PAY-FOR-PERFORMANCE
Sejak awal tahun
1980-an, perusahaan berusaha mengendalikan gaji ‘yang hilang’ dengan menerapkan
sistem pay-for-performance, perusahaan lebih memilih untuk memberikan
penghargaan kepada individu yang bekerja sangat baik melalui bonus daripada
menaikkan gaji bulanan. Strategi pay-for-performace ini juga memungkinkan
manajemen untuk menekan biaya buruh sekaligus memotivasi pekerja untuk bekerja
lebih keras.
Seperti General
Motors (GM), misalnya. Perusahaan ini berpendapat bahwa,” agar dapat
memperrlakukan orang secara adil, kamu harus memperlakukan orang dengan cara
berbeda-beda.” Saat ini GM membuat rangking untuk pekerjannya. Manajer membuat
daftar karyawan yang masuk ke dalam 10% teratas, 25%, 55%, dan 10% terbawah.

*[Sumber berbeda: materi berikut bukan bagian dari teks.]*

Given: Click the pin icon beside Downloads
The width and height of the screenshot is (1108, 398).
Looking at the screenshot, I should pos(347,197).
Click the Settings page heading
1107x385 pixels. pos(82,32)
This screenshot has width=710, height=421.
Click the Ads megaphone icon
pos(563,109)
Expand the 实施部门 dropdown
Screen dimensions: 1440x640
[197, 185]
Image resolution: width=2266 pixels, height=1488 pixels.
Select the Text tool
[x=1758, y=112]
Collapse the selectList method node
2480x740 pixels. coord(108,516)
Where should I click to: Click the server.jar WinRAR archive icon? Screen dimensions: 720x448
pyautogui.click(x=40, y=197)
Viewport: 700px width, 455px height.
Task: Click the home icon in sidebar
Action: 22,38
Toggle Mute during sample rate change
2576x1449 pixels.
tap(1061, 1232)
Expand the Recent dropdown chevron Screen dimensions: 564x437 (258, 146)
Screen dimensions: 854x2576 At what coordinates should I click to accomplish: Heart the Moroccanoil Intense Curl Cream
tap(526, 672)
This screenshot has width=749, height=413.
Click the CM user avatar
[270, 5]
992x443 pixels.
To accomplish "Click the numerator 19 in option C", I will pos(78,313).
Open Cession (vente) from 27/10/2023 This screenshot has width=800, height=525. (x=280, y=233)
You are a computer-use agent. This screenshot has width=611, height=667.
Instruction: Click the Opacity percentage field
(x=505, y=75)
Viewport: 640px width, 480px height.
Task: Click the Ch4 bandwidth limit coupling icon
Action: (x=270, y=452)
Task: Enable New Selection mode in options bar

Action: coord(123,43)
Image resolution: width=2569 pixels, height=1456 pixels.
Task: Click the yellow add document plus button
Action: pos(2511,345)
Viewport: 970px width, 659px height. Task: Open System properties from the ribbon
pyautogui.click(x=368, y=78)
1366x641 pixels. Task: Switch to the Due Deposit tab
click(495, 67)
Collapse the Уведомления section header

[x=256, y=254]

Dengan demikian, pendapatan pekerja tergantung pada keberhasilan individu.
Biasanya bila
pekerja melakukan tugasnya dengan baik, ia akan menerima gaji yang lebih
tinggi. Kenaikan ini dibagi per bulan hingga kenaikan berikutnya. Hal ini dapat
menambah beban perusahaan karena tunjangan dan pensiun terkait dengan gaji.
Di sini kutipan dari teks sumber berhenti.